One of my chief failings is that I’m aware, possibly overly so, of my failings. I was challenged to write a post about what I’m good at. Ick. It seems a tad boastful, but maybe as self-aware as my ability to identify my shortcomings.
I am observant. Often, I will watch people. From the choir loft at church, I spot people I don’t recognize and will make an attempt to say hello afterward.
Back in the day, when I would attend many parties, I would note the persons who didn’t seem to have anyone to talk with and try to be available for conversation without forcing the issue.
I give great directions. Yes, with GPS, you’d think no one would need to ask a passerby how to get somewhere, but it still happens. Occasionally, I overhear someone giving less than precise directions, and I sigh.
Oddly, and my wife brings this up frequently, I’m quite good at anticipating what cars and pedestrians will do in traffic. Last month, there was a truck driving in the left lane while my wife was driving in the right, a couple of car lengths back. I told her that the truck was turning right, and it did. There was something in the truck’s… body language (?)

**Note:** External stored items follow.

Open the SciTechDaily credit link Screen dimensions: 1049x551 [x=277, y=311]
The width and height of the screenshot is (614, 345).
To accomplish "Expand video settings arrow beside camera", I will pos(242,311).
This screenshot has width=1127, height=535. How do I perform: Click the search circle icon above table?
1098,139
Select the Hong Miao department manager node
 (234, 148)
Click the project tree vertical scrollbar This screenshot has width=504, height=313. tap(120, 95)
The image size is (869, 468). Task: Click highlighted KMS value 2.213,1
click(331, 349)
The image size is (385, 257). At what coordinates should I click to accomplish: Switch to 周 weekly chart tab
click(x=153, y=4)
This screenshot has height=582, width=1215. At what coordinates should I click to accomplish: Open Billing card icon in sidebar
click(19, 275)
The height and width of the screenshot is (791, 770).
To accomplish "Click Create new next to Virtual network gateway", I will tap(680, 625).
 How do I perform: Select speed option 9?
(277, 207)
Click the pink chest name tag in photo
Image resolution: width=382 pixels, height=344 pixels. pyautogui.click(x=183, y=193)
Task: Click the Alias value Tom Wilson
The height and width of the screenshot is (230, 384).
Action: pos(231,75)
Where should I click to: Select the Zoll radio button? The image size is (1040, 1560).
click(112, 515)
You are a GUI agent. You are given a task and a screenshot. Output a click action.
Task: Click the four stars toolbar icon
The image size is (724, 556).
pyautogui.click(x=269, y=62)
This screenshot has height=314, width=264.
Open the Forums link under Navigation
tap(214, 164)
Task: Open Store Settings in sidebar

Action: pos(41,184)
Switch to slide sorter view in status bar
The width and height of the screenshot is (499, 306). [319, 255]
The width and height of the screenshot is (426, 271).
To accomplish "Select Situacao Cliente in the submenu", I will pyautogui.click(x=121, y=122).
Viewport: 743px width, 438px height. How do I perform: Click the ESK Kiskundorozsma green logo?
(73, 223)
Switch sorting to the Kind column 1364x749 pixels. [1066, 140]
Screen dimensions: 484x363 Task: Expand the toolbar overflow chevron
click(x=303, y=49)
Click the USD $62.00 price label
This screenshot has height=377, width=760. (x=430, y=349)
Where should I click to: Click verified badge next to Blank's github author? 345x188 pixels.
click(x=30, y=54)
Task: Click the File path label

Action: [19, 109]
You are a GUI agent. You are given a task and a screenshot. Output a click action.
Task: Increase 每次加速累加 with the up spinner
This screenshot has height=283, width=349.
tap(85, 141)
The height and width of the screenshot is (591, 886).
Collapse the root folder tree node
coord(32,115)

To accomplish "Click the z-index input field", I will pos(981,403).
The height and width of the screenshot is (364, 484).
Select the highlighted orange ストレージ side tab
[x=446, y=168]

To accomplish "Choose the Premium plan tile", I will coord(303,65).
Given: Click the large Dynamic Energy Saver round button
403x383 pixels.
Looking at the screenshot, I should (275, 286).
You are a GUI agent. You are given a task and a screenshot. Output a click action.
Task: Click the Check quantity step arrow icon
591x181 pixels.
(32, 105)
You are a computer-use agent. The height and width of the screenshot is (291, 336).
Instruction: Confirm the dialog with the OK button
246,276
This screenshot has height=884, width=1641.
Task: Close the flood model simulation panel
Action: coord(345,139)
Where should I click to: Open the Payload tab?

I know the idiosyncrasies of walk lights in my neighborhood. For instance, for some, one has to push to get a WALK, while others do automatically.
I understand my daughter’s unspoken messaging about 70% of the time. This is not bad dealing with a teenager.
Math is everywhere
I remember numbers exceedingly well. Once, someone gave me a phone number to call, but I had nothing to write it on, and my phone was unavailable. I still knew the number when I got home.
I can identify the geography for most of the “old-fashioned” area codes, the ones with a zero or one in the middle. Likewise, I have a broad understanding of ZIP Codes. Working mail order at FantaCo in the 1980s honed these skills.
I can identify not only the Presidents but their years in office. This isn’t as difficult as it sounds because it was rare (1850, 1923, 1963, 1974) when a Presidency didn’t start in a year divisible by 4, plus 1.
Teachers were obsessed with dates in the olden days when they taught history. 1492, 1588, 1865, 1917, et al. I saw this clue on a recent JEOPARDY: “During this 1870-71 war, Napoleon III was captured & eventually deposed & Paris fell to a neighboring nation’s army.” I knew it was the Franco-Prussian War immediately from the years. (No one even rang in.)
Sometimes, I play license plate math, where I try to find the lowest common denominator of each half of the license plate, treat the Roman numerals by their values, and change more as necessary. (B is 13, e.g., because it looks like 13 smushed together.)
I can remember pieces of music and even specific details. The Canadian version of the Penny Lane single is exactly three minutes.
I can find the bass line and, often, other harmony parts for most songs.
Any song I know reasonably well, I can do in chicken. You can blame this on Ray Stevens, whose version of In The Mood, as Henhouse Five Plus Two, changed my life.